小野派一刀流、北辰一刀流などの一刀流や直心影流、神道無念流などが主流の江戸では、馬庭念流の道場はめずらしかった。
 活発な郁馬少年は、たちまち剣術が好きになり、熱中した。
稽古は楽しかったが、師範代に目をかけられているのが気にくわないのか、兄弟子たちのいびりが日に日にひどくなっていった。
 その日も、防具袋を持たされ、帰って行くところだった。十歳のちいさな身体に、六人分の防具袋は重かった。思わずひとつが肩からずり落ちた。

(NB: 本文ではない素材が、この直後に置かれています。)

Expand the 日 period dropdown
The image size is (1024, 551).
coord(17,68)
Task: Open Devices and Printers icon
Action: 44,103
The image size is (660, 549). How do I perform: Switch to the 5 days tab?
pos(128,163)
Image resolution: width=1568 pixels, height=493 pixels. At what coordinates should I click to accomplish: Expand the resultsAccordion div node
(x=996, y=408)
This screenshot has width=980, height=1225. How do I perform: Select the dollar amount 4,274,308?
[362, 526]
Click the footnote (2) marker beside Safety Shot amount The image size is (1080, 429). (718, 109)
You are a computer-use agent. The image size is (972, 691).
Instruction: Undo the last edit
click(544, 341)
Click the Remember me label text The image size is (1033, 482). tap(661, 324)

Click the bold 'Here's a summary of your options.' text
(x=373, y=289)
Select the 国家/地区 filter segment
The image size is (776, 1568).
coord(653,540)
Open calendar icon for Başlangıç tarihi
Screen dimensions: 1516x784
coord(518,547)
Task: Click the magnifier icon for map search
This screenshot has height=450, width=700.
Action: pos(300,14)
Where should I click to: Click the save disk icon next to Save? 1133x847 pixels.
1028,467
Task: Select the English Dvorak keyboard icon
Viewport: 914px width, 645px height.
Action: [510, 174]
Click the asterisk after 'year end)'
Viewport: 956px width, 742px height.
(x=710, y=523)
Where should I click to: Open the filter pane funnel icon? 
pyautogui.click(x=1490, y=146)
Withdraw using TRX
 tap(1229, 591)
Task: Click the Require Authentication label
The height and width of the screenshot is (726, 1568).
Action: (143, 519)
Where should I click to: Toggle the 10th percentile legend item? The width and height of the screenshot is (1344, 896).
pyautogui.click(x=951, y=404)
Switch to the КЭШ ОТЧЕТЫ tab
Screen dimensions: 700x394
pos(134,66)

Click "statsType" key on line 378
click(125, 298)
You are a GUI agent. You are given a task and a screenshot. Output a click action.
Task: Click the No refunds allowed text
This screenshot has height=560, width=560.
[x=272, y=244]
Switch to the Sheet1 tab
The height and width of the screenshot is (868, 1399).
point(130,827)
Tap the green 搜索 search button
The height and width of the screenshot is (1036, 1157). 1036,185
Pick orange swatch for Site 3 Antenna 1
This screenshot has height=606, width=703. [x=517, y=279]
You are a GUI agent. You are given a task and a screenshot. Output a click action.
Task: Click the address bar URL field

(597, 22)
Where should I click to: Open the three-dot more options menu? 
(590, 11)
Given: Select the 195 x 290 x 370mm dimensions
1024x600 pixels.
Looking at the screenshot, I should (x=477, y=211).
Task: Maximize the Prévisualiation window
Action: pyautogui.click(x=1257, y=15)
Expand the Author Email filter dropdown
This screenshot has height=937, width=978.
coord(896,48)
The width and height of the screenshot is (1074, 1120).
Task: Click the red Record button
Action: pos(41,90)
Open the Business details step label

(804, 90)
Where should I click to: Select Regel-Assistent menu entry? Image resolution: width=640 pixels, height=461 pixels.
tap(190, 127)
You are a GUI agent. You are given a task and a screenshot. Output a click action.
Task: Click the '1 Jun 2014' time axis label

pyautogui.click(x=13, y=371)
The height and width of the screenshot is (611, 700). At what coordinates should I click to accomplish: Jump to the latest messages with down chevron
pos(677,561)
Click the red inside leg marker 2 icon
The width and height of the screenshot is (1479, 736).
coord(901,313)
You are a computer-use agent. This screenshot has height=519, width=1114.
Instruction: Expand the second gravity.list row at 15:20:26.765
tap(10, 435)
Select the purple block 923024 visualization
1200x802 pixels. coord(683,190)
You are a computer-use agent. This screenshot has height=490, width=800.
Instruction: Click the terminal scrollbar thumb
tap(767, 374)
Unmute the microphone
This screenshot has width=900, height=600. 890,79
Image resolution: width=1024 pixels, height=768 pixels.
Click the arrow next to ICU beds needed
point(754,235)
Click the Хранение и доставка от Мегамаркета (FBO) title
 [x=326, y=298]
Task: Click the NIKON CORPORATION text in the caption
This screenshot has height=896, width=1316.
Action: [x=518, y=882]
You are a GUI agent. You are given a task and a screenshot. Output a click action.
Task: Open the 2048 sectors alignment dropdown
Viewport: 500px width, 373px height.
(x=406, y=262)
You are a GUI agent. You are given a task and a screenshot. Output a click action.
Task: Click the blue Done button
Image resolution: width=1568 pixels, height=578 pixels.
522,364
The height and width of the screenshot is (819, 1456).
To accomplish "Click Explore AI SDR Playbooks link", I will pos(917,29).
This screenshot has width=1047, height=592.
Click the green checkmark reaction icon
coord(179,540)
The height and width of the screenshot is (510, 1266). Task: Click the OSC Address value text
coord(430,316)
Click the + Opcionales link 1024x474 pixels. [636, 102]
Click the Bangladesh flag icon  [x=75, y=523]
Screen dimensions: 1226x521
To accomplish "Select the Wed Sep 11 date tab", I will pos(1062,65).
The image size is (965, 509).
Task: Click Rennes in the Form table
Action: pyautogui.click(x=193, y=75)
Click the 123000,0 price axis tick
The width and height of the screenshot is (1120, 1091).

「新吾さん、こいつ、新吾さんの防具袋を投げ捨てましたよ」
 一平太が言いつけた。
 新吾はいつもつるんでいるこの五人のなかでは最年長の十五歳で頭格である。
「ずり落ちてしまったんです」
 急いで荷物を拾い上げたが、新吾は顔に憎悪の感情をあらわにして郁馬を睨みつけた。
「来い」
 通りからはずれ、人目のない堀端のほうへ連れて行かれた。
 郁馬は暗澹とした気持ちになる。また、あれが始まるのだ。
「おまえ、野村さんに誉められていい気になるなよ」
 そんなことはありませんと言ったが、今日も師範代の野村が、めざましい上達ぶりを賞賛してくれたのは事実だった。
「小役人の小伜が生意気な」
 もう一人の子分が薄笑いを浮かべて言った。
 新吾の父親も子分たちの父親も郁馬とはべつの大藩の、いずれも上士の子弟だった。
「謝れ」
 一平太が噛み殺した声で言った。
「ごめんなさい」
「そうじゃない。新吾さんの防具袋を落として誠に申し訳ございませんでした。今後このようなことがないよう気をつけます、だ」
 郁馬は言われたとおり繰り返した。
「なんだ、その目は」
 思わず怨めしい目つきになってしまっていたようである。
すぐに目を伏せ、「ごめんなさい」と謝った。
「汚したんじゃないだろうな」一平太が新吾の防具袋をあらため、言った。「泥がついてます。それどころか破れてますよ」
 それははじめからあったほころびだった。
「よくもおれの大事な防具を……」新吾の目が細くなった。
 いじめを始めるとき、いつもそうなる不気味な目つきだった。
「脱げ」
「……どうしてですか?」
 意味がわからなかった。
「罰として裸になれと言ってるんだ」
 逆らうことはできない。
「下帯もだ」
 言われるがまま、一糸まとわぬ姿になった。
「よし、金はあるか」
「お金ですか?」
「腹が減ったから、あそこで団子を買ってこい」
 表通りの団子屋のほうを顎で指して言った。
「これでですか?」
「そうだ、すっ裸で買ってこい」
 絶望的な思いに囚われる。しかし、怖くて逆えない。